Thousands of small blogs were mistakenly marked as spam splogs. Wasn’t specific to yours.

Woah. It’s done. That’s it. I’m released from SEO jail. Thanos snapped. Temba, his arms wide. Jubilee.

This whole experience is a lot to digest, but I think there’s one important lesson here…

Blog your problems

That’s it. That’s the biggest lesson. Blog your problems. When in doubt, blog it out. In my experience, one of three outcomes is probably going to happen:

  1. You’ll solve your problem while writing out your problem (Best)
  2. Someone responds who knows how to solve your problem (Great)
  3. No one responds and you learn you have a unique problem (Less great, but novel)
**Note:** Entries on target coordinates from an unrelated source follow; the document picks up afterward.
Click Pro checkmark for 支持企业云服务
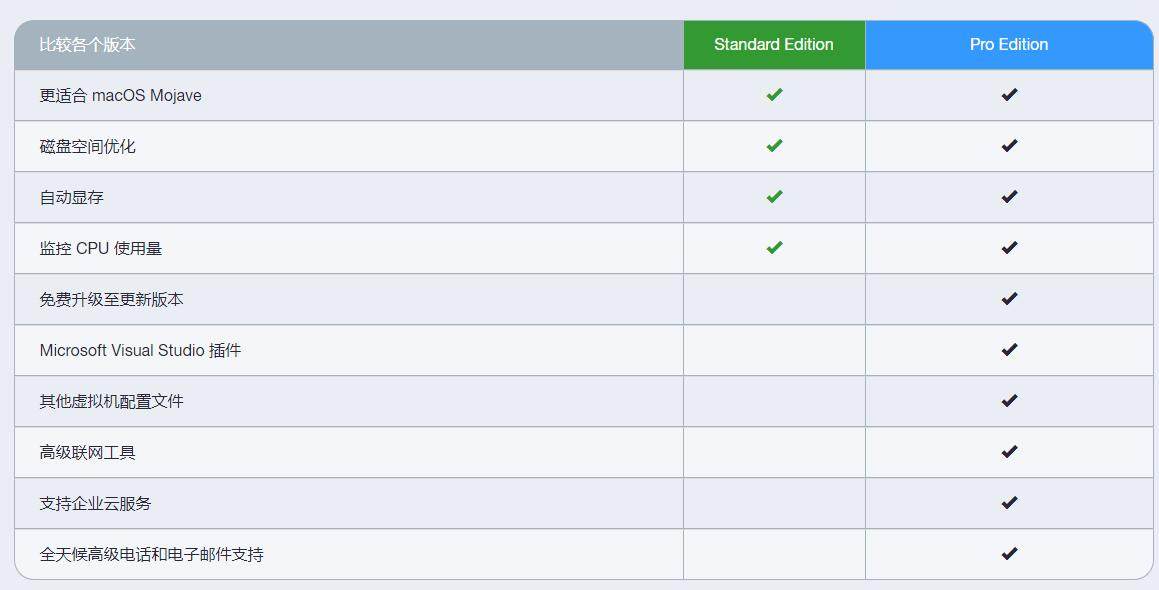Image resolution: width=1159 pixels, height=590 pixels. [1009, 503]
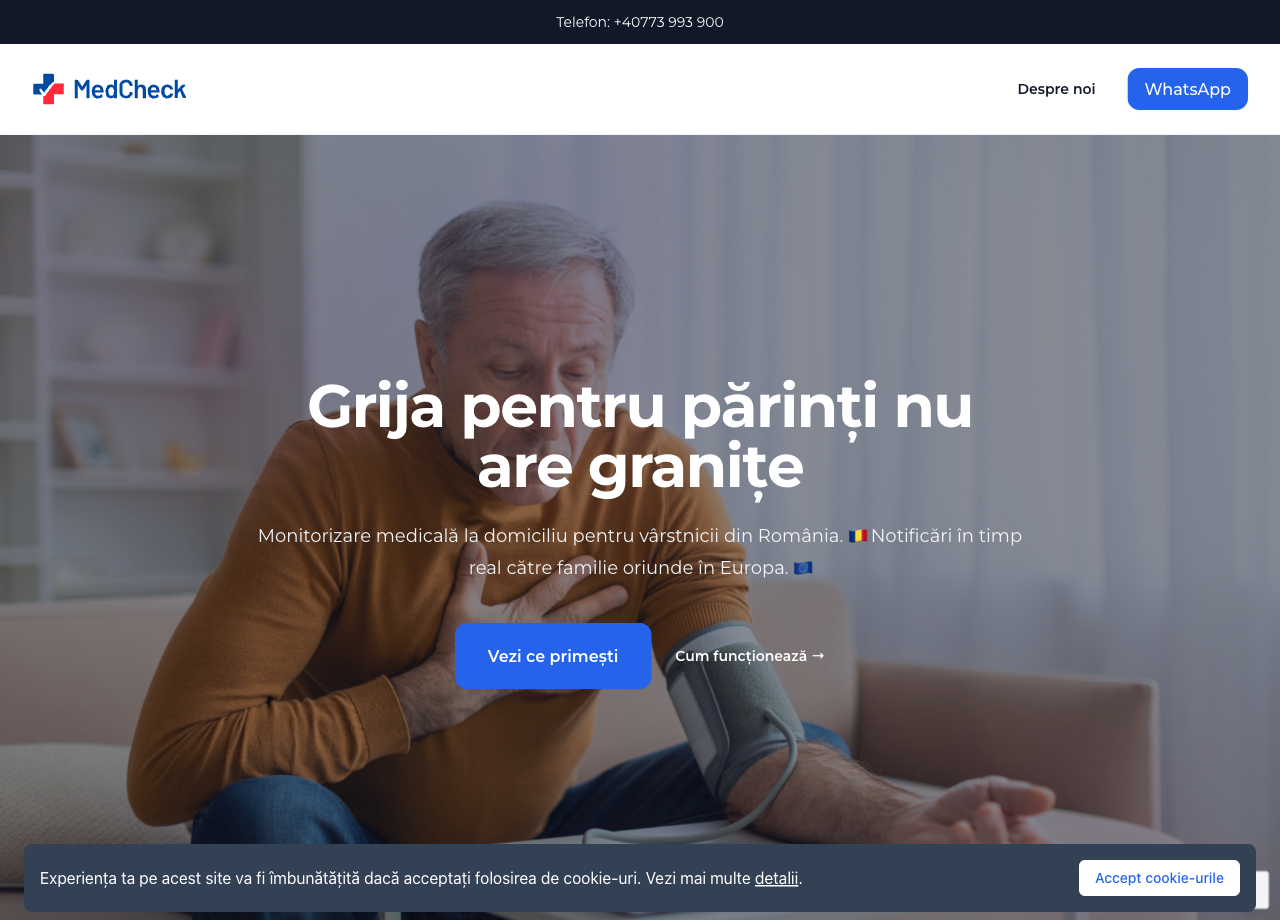Click the Vezi ce primești button
Viewport: 1280px width, 920px height.
pyautogui.click(x=553, y=656)
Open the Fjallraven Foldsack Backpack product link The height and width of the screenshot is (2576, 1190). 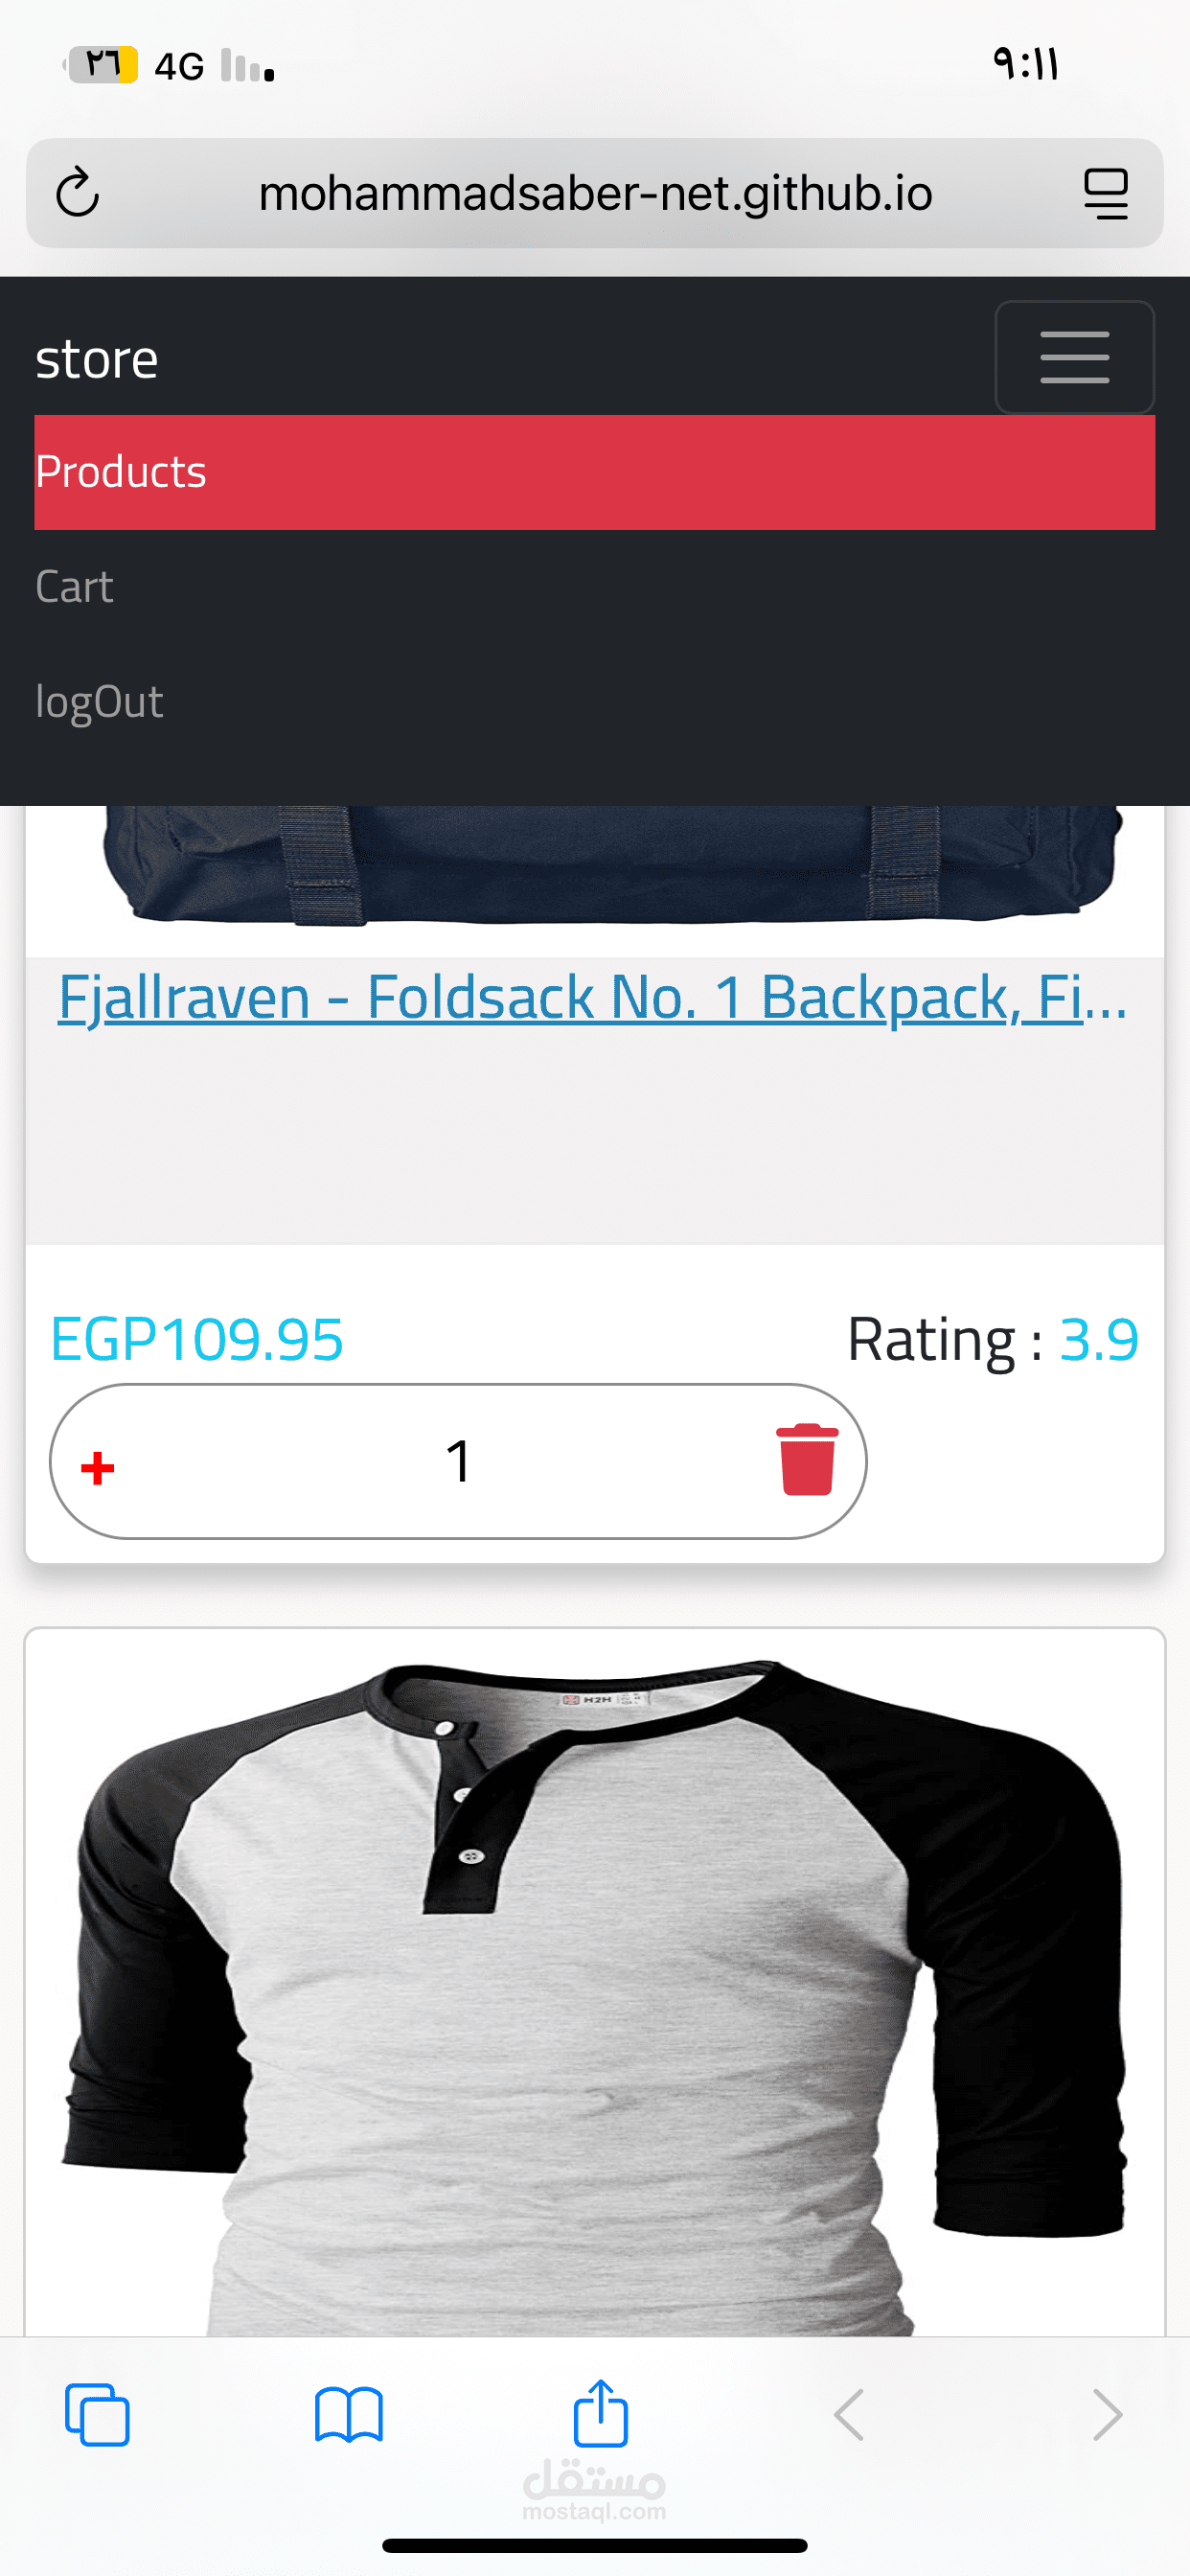pyautogui.click(x=593, y=997)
I almost didn’t post about my Bing SEO issue because I didn’t want to come across as whiny and entitled, like those cringe Senators that grill Google employees on why their tweets get less likes. But this is another case where blogging my problems1 paid off in spades.

I got a lot of good SEO advice and tips from people, thank you. That said, I came away feeling like SEO still isn’t super scientific. “Use this tag” or “Don’t do this weird combination of HTML” SEO-tricks probably have an impact, but advice hits me like “Be sure to arrange the energy crystals on your homepage in a certain way.” There’s a lot of cargo culting2 when it comes to SEO, performing certain acts in hopes the SEO gods will return favorably.

If I did anything within my agency to help the situation, I believe the following three tasks helped:

  1. Sign up for Bing Webmaster Tools
  2. Verifying my site
  3. Clear out any crawl errors

Knowing what Bing sees and expects means I can provide that basic level of service in exchange for indexed links. This situation was a bit unique, with the “splog” ordeal, but Bing and I have a transactional relationship now instead of a ritualistic relationship hoping for divine providence. Thankfully, my well-being doesn’t live or die by search rankings.

Can we take a minute and imagine what it’d be like running a search engine‽ What an impossible task! Billions of websites and you’re constantly at war with spam farms, hostile state-sponsored disinformation campaigns, literal nazis, literal pedophiles, and literal terrorists. My niche brand of “emo tech” content is far from any of that, but the idea my site could appear algorithmically like a spam site seems in the realm of possibility. I’m impressed Bing could even fix the issue.

It truly is the Year of the Personal Website

One final thought. Amidst the background of imploding flagship Web 2.0 content silos, the importance of having your own small blog feels paramount. The Verge asked to Bring back personal blogging. Matthias Ott called it “The Year of the Personal Website”. A smile comes across my face every day as I see new sites born, fresh redesigns come to life, and dormant bloggers resurface.

I want more personal sites to exist in the world. If running your own blog is too much, you can still bring back blogging by starting a blogging co-op with your friends (that’s how I started). You can also write for blogs that pay money. Not because there can be money in blogging, but because there’s no replacement for using language to connect one human being to another. Let’s get back to the original slogal of the World Wide Web, “Let’s share what we know”.

In all the shifting sands, mass layoffs, singularities, and crumbling silos; it might be more important than ever to invest time to establish your voice and have a hub for yourself.

And now (hopefully) those blogs will show up on DuckDuckGo.

  1. I want to fully acknowledge that I have a lot of privilege when it comes to blogging. Beyond the obvious like race and gender, I’ve been lucky to have 17+ uninterrupted years of doing professional web development. I do work my ass off, but I have a work situation that lets me spend cycles on blogging, podcasting, and speaking at conferences and that’s allowed me to build an audience over time, so my reach is probably greater than most.

  2. The term “cargo cult” is a bit problematic, because it implies “civilized” nations are better. If a giant, noisy, metal bird I had never seen before dropped a crate of supplies on my beach; you bet your ass I’d spend time figuring out how to make that happen again.